**WHAT IS EXPECTED**
Take the listing below and print exactly the lines starting at the line containing "PPDB (318, 173)" and ending at the line containing "Jurnalistik Kristal Bagaskara (1210, 1040)", both ends included, and no others.

**RECORDS FOR THE EXERCISE**

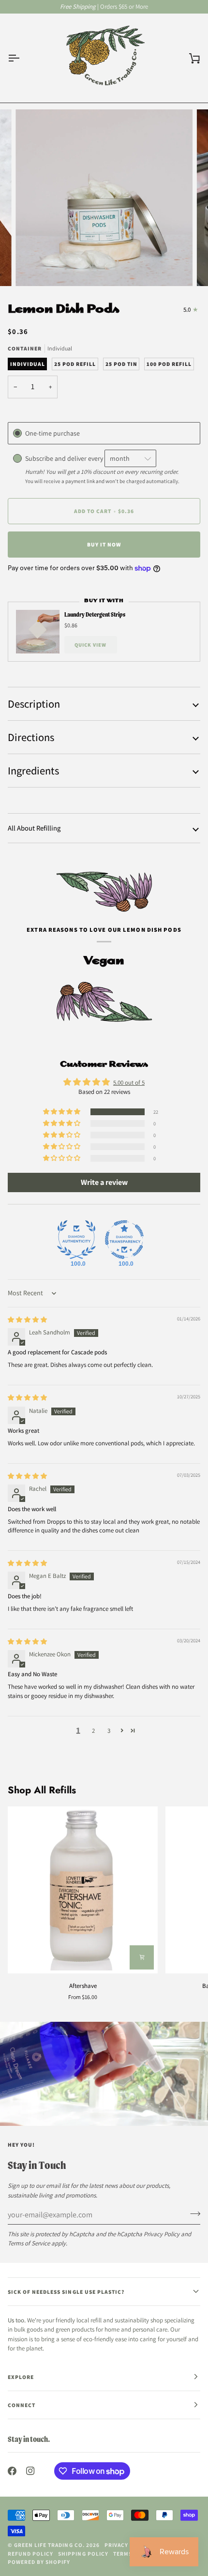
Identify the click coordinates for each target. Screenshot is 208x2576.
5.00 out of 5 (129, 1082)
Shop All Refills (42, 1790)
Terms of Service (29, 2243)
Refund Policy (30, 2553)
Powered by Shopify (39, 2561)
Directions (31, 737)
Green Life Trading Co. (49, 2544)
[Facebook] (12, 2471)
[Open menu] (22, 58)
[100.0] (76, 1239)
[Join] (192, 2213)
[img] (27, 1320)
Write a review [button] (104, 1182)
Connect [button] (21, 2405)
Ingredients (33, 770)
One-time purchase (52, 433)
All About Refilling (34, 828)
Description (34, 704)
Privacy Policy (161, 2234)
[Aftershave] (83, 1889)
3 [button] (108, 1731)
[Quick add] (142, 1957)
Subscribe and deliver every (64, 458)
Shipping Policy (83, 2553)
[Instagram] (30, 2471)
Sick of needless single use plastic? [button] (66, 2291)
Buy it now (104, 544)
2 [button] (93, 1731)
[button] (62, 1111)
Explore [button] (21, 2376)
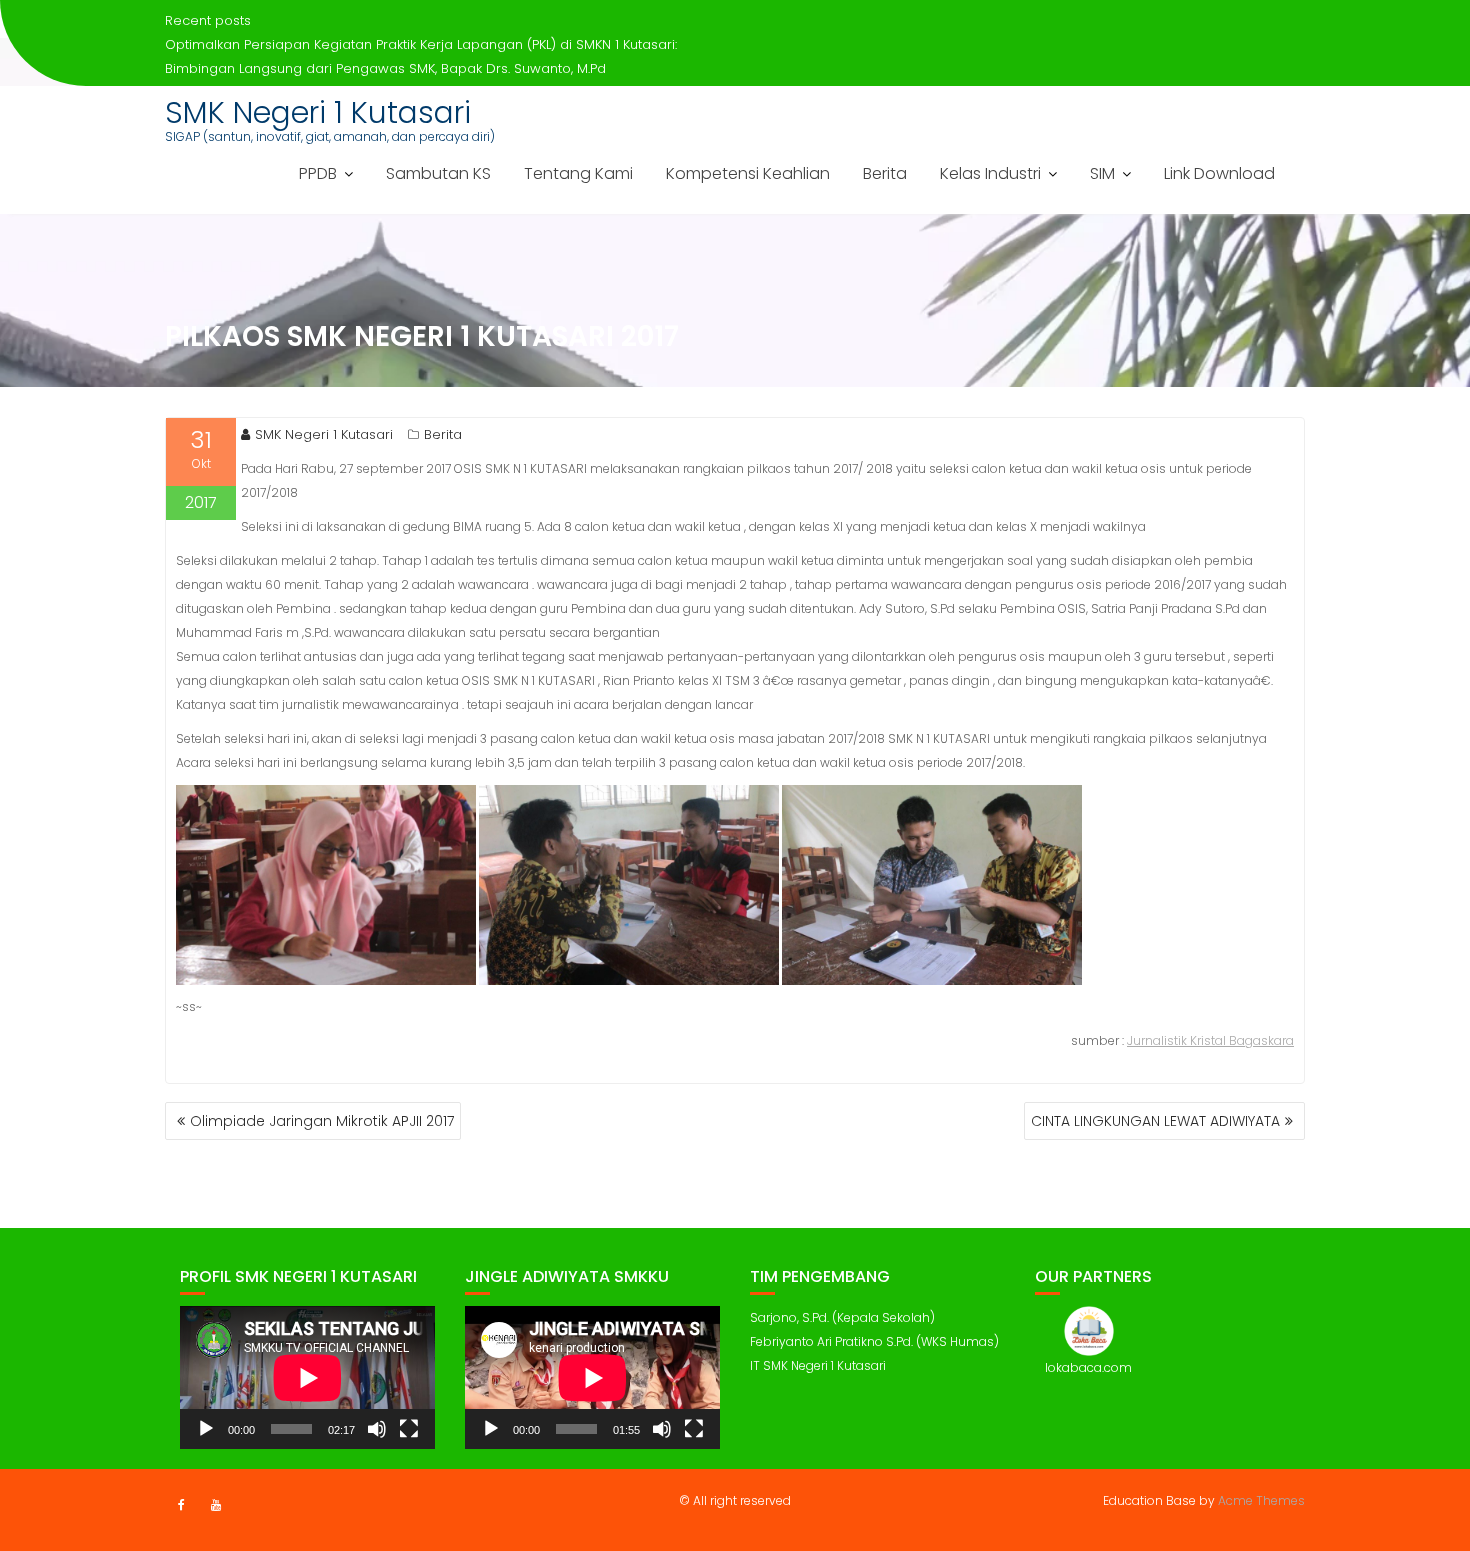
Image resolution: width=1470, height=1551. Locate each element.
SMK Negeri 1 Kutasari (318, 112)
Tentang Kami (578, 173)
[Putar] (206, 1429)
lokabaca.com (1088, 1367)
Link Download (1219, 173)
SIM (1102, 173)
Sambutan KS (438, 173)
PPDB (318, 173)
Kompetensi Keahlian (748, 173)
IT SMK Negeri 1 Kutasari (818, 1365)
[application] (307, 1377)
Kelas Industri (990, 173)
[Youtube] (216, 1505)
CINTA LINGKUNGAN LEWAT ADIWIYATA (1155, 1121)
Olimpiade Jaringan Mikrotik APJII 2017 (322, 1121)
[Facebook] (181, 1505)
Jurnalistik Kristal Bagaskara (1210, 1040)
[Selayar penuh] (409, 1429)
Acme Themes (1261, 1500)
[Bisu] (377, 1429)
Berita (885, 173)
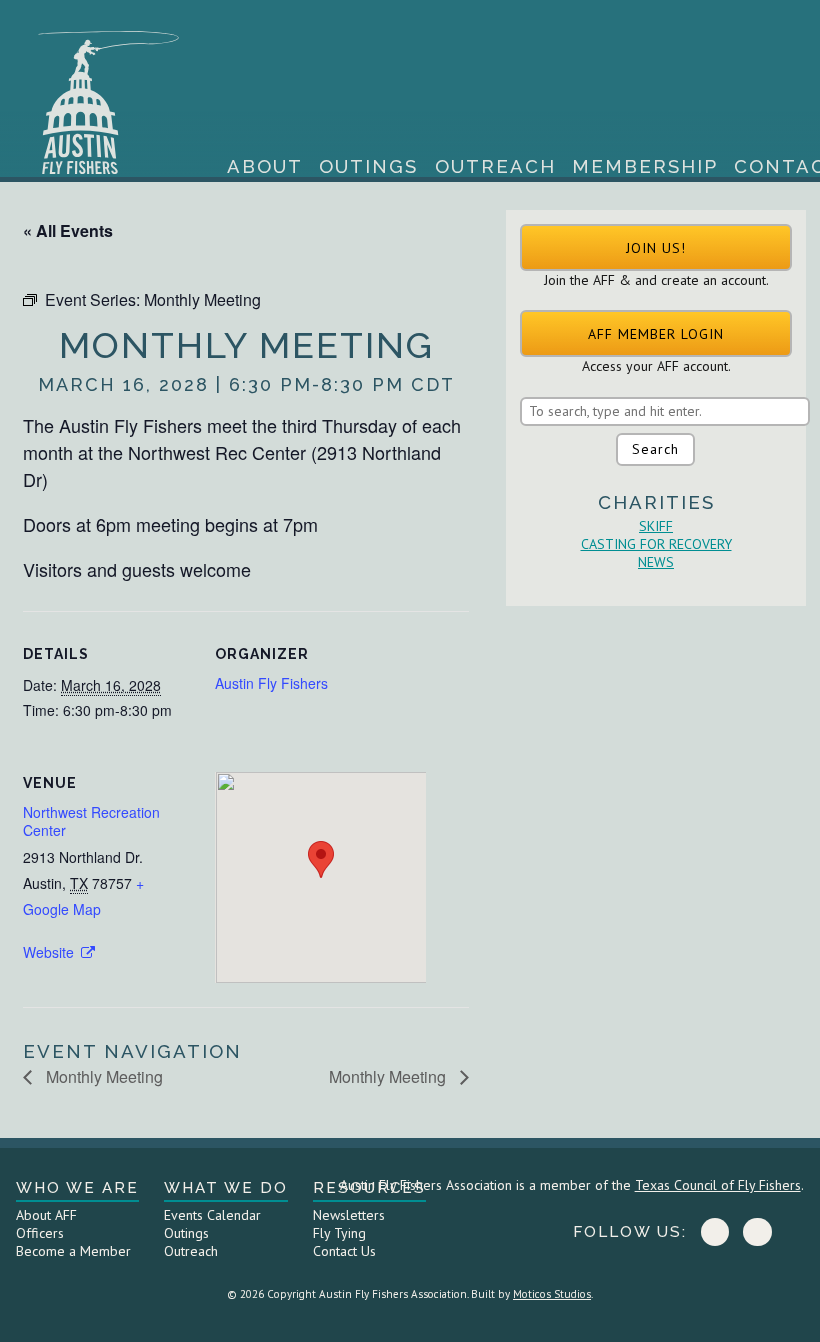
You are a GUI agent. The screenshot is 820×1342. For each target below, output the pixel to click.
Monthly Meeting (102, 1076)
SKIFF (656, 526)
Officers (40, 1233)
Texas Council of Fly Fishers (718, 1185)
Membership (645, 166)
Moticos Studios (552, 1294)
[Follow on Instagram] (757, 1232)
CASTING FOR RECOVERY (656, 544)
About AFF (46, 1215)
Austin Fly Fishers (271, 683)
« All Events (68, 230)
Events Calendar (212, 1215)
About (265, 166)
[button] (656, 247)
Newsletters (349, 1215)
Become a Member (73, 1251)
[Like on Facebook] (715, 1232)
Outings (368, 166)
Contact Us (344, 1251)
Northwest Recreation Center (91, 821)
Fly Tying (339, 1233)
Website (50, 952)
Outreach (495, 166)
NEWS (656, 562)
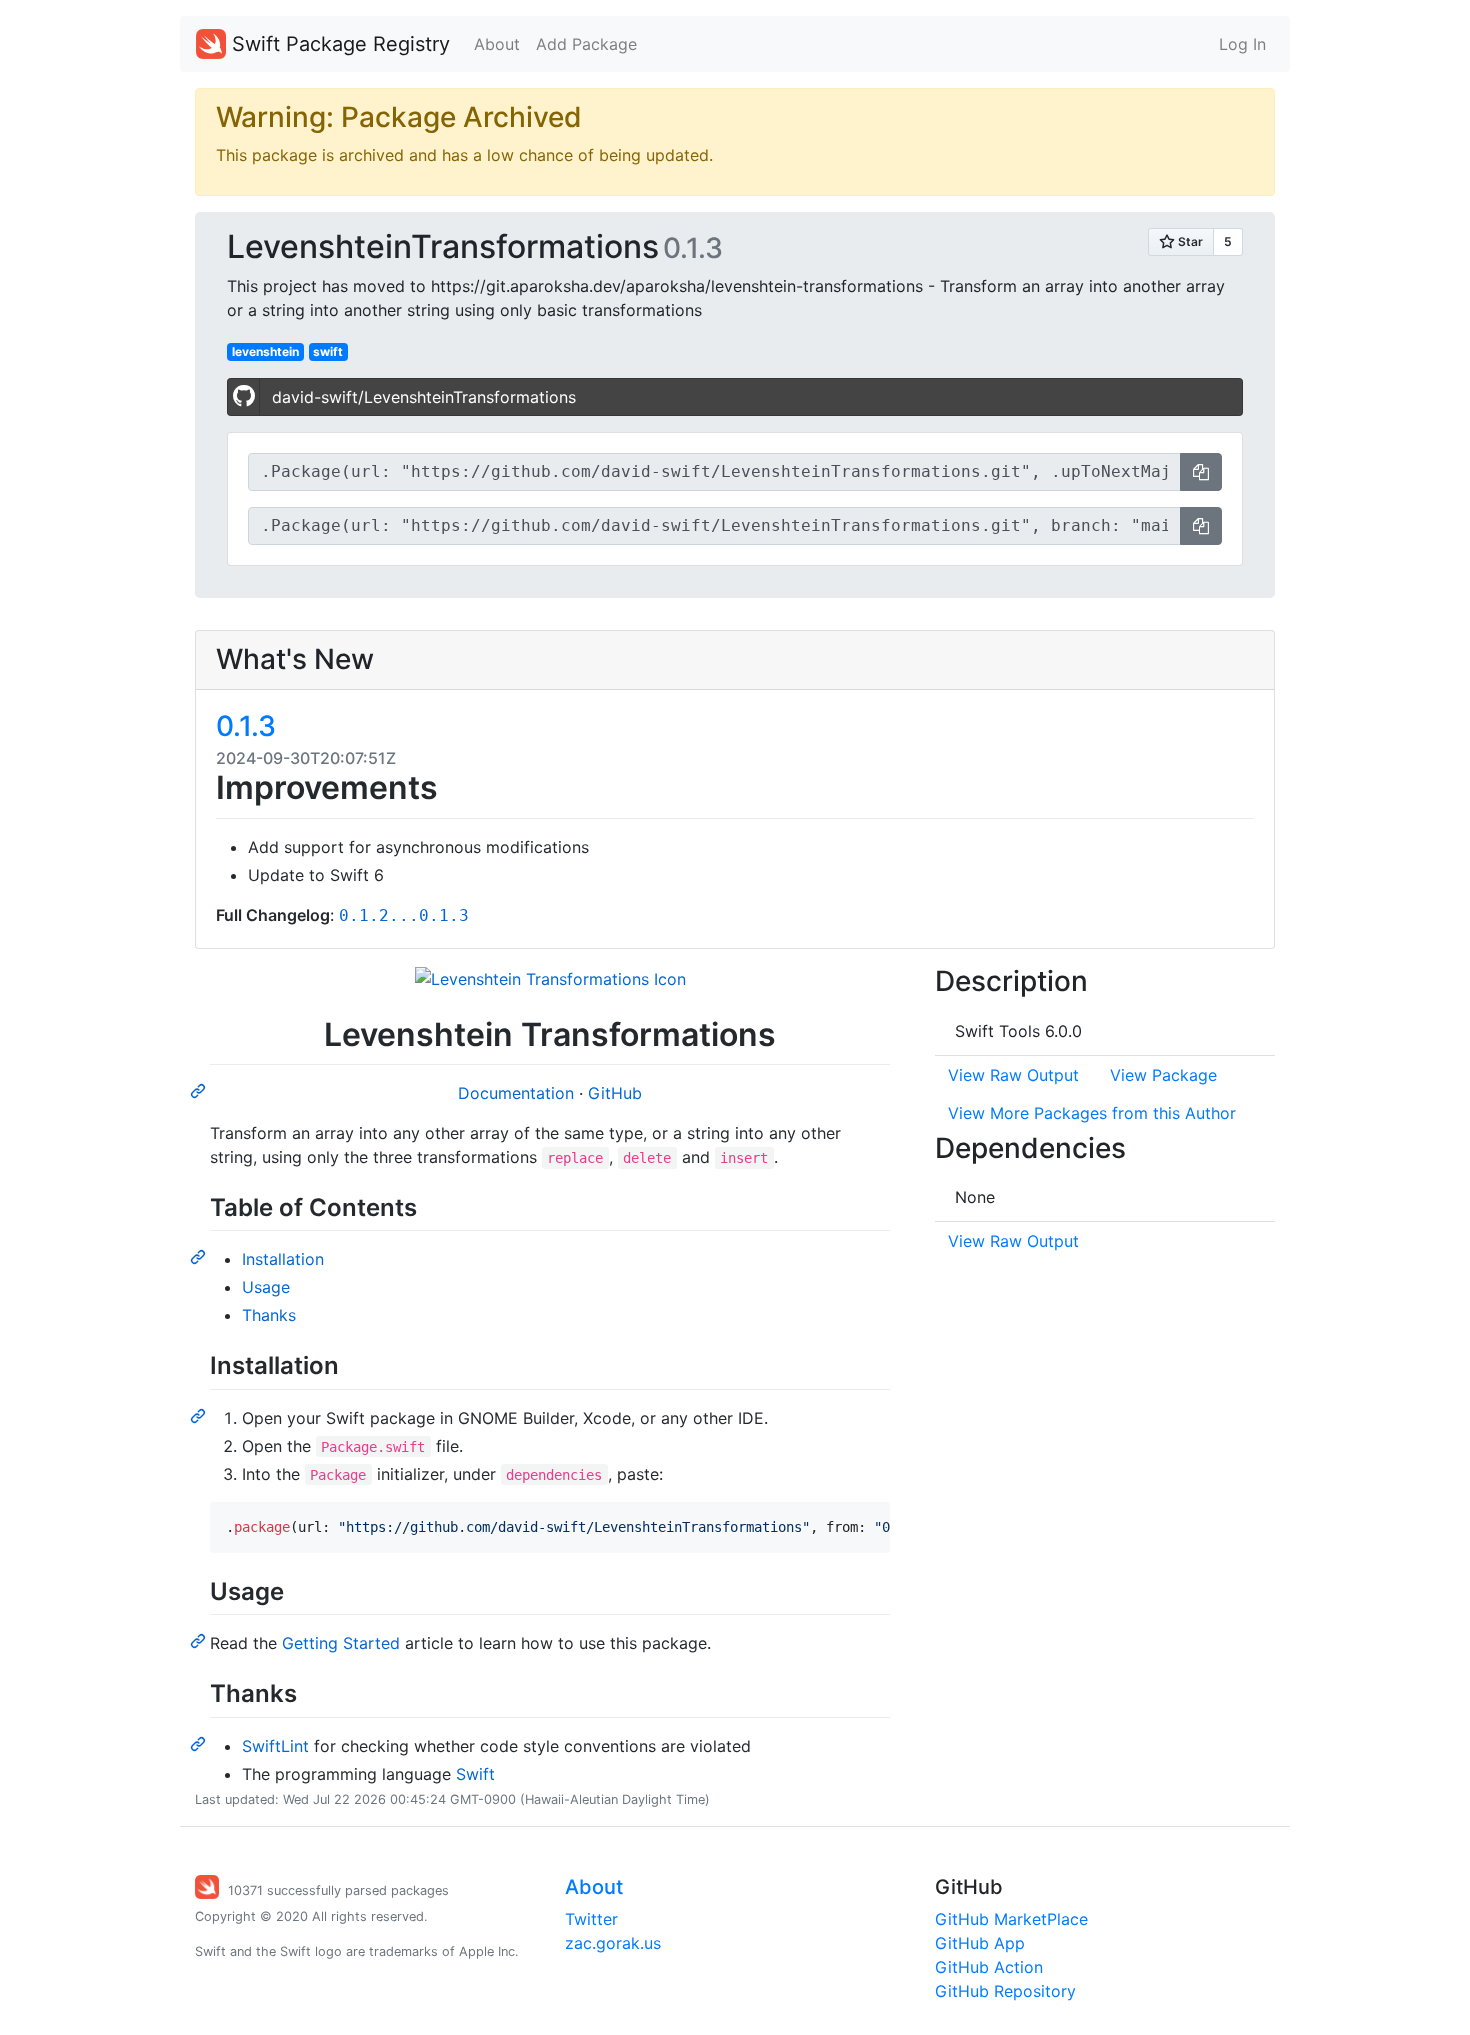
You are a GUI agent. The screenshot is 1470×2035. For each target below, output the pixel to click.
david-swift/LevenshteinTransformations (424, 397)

**SOLUTION FOR THIS PROBLEM**
PPDB (318, 173)
Kompetensi Keahlian (748, 173)
IT SMK Negeri 1 Kutasari (818, 1365)
[application] (307, 1377)
Kelas Industri (990, 173)
[Youtube] (216, 1505)
CINTA LINGKUNGAN LEWAT ADIWIYATA (1155, 1121)
Olimpiade Jaringan Mikrotik APJII 2017 (322, 1121)
[Facebook] (181, 1505)
Jurnalistik Kristal Bagaskara (1210, 1040)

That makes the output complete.